Foram instaladas duas unidades de saúde móveis, com quatro consultórios. No exterior, cerca de 20 pessoas aguardavam a sua vez para serem atendidas.
"Aqui temos todos os dispositivos médicos, medicamentos. Atendemos urgências, doenças crónicas", explica à Lusa uma responsável do Ministério da Saúde marroquino.
A funcionária adiantou que ainda há aldeias nas montanhas que estão inacessíveis por estrada e, por isso, o ministério está a enviar equipas médicas em helicópteros da Força Aérea Real.
"Não podem entrar no centro da vila, é muito perigoso", avisa um guarda, numa referência às casas que ruíram e outras que ficaram muito danificadas pelo abalo.
Ouirgane, no Alto Atlas (sul de Marrocos), às portas do parque nacional do Toubkal -- a montanha mais alta do norte de África, com 4.167 metros -- e junto a uma barragem, "era uma vila turística, mas agora não", lamenta Emnouany.
Momentos antes, o homem saíra de uma casa de dois andares pela janela: "Era a minha casa e a minha loja, um pequeno supermercado, tinha quatro metros. São 20 anos de trabalho que acabaram".
A porta de entrada ficou inacessível e as fundações do edifício estão praticamente destruídas.
"Não tenho dinheiro para recuperar a casa", diz.
Nesta vila, morreram cerca de 60 pessoas e "houve muitos feridos, foram levados para os hospitais em Marraquexe".
A povoação é uma das mais afetadas pelo sismo, registado às 23:11 (mesma hora em Lisboa) de sexta-feira, que causou mais de 2.800 mortos e acima de 2.500 feridos, de 7,0 na escala de Richter, segundo o Instituto Nacional de Geofísica de Marrocos -- o Serviço Geológico dos Estados Unidos registou uma magnitude de 6,8.
"O meu coração está partido", diz Anfat Dihaj, uma bióloga que vive em Rabat e que regressou à sua terra para ver como estão as casas da família e hoje distribuía medicamentos.
A mãe da Anfat explorava ali um hotel, mas "está tudo partido", tal como as casas dos seus familiares.
"Uma mulher que estava grávida teve um aborto e uma mãe morreu, mas a bebé de um mês sobreviveu", conta.
Mais perto da barragem, um pátio alberga agora 25 pessoas de três famílias.

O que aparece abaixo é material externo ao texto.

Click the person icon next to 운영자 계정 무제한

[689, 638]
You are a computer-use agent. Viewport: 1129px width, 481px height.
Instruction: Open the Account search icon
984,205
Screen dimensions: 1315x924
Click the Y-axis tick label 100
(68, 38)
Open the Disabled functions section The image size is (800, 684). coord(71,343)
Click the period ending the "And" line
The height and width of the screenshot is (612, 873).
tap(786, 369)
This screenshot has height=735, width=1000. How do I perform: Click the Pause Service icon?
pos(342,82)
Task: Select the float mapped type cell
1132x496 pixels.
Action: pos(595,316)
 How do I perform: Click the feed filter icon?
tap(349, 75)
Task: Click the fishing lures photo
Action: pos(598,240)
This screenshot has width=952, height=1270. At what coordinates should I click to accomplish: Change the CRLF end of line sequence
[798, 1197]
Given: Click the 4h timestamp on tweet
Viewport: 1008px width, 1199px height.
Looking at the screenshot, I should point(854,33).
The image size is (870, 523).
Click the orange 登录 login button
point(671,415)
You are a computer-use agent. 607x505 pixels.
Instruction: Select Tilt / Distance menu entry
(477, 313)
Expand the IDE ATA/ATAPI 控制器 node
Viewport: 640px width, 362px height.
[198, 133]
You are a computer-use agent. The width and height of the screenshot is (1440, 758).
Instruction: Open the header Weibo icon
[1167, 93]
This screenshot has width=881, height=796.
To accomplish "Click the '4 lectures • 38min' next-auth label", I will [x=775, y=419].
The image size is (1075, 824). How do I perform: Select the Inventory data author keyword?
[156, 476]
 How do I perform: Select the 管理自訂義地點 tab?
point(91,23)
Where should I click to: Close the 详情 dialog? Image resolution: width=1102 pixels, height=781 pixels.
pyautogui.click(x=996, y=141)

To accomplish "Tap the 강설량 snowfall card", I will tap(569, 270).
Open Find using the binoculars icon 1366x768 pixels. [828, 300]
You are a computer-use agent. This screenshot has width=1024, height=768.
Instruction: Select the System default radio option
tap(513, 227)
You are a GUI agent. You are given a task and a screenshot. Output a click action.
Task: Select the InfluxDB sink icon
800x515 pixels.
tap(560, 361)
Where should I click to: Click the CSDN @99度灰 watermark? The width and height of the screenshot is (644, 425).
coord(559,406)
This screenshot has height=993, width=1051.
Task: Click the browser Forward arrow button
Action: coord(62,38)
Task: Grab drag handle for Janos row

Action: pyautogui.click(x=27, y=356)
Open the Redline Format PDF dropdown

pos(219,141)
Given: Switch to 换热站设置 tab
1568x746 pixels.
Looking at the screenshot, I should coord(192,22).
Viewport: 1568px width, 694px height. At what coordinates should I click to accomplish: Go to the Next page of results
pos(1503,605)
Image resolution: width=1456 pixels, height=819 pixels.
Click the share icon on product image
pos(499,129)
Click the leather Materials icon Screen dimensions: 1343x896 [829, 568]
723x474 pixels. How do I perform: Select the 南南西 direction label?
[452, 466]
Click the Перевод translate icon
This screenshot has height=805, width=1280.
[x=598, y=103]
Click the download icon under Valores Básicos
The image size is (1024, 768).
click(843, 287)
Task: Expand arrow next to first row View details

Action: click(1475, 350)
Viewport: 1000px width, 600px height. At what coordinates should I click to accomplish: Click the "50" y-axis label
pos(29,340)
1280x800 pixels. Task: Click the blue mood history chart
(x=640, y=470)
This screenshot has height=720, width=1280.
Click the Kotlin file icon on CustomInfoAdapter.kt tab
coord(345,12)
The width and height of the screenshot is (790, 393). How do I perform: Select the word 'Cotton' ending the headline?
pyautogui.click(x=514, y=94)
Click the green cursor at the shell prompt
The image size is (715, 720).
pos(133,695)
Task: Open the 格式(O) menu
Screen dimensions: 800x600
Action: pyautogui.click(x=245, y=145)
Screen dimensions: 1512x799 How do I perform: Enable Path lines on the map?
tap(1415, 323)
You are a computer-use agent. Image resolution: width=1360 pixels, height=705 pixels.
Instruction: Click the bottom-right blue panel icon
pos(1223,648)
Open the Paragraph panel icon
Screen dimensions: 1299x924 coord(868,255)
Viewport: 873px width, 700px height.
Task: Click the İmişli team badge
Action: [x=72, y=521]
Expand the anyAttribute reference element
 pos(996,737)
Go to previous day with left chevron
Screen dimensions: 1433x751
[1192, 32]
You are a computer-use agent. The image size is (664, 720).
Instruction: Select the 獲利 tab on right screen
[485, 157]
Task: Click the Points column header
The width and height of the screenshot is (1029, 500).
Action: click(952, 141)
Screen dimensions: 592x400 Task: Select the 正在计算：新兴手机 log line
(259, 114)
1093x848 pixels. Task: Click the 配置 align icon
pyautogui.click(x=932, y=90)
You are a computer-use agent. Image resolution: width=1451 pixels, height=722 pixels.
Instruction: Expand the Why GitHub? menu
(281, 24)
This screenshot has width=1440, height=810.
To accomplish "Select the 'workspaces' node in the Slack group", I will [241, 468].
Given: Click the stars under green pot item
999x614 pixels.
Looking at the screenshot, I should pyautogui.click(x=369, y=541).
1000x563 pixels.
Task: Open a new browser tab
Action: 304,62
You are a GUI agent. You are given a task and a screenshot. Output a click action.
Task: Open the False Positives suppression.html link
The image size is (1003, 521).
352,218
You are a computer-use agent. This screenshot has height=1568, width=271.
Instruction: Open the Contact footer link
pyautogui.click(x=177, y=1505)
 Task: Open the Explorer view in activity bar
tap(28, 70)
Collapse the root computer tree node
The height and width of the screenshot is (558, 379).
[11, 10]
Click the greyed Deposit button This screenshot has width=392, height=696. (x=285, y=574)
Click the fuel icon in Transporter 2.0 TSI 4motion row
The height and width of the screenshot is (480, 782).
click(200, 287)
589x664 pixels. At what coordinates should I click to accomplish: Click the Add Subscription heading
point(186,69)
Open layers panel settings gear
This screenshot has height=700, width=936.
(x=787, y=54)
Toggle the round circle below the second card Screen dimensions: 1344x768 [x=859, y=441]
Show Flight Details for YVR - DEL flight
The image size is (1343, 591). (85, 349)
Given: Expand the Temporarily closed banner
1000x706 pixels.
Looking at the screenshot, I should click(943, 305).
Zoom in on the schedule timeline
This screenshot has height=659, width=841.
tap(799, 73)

Mantas, colchões, um frigorífico -- desligado, porque não há eletricidade -, um sofá, mesas, um fogão a gás e muitos sacos com pertences compõem o cenário.
Ao lado, as casas onde viviam. "Caiu tudo lá dentro", conta Ahmid, e desde sexta-feira que dormem ao relento.
"Faz frio à noite, por isso temos muitos cobertores", afirma. Só hoje de manhã lhes foram entregues umas tendas, que estão presas ao chão, mas o vento fez levantar a base.
"Não sabemos como as montar", diz uma jovem, Hajar, 17 anos, que descreve que teve de partir portas para conseguir retirar os familiares do interior da casa.
Apesar de tudo, o tio alegra-se: "Deus protegeu-nos quando saímos da casa".
À pergunta se é difícil viver naquelas condições, Hajar esboça um sorriso e responde: "Estamos vivos, então...".